What lines below contain the word "chart"? Please pull each one out.
*** SUPPLIED RECORDS ***
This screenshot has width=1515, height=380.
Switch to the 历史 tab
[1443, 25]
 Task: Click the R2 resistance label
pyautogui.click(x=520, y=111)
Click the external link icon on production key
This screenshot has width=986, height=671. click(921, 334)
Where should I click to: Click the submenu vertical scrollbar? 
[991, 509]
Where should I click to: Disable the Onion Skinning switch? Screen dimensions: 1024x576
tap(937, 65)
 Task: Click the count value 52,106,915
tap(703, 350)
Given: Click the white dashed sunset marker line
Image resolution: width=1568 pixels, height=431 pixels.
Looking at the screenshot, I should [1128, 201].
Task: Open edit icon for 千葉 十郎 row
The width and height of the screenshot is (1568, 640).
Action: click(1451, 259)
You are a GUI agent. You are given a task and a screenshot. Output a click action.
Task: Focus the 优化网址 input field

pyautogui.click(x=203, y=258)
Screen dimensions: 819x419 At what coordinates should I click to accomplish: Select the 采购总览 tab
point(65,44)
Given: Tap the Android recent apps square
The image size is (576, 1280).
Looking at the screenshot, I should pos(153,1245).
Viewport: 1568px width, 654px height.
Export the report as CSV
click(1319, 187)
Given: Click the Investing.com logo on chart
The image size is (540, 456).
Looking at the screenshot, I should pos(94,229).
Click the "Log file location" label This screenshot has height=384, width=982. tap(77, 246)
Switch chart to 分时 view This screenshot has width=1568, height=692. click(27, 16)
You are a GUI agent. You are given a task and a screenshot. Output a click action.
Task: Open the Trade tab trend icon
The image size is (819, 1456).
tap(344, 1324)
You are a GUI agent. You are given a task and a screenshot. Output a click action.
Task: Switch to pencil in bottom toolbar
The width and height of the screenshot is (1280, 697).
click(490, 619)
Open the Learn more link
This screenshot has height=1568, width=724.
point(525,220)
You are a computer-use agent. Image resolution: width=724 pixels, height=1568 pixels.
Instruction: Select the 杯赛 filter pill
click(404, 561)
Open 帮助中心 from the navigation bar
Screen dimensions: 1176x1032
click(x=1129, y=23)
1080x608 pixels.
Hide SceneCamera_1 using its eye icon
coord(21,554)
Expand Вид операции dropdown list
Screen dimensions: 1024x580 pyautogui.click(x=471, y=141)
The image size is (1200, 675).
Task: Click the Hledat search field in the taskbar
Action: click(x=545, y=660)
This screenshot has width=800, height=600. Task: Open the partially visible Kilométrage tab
*** End of SUPPLIED RECORDS ***
• **RESPONSE**:
Given: Click the Investing.com logo on chart
Switch chart to 分时 view This screenshot has width=1568, height=692. click(27, 16)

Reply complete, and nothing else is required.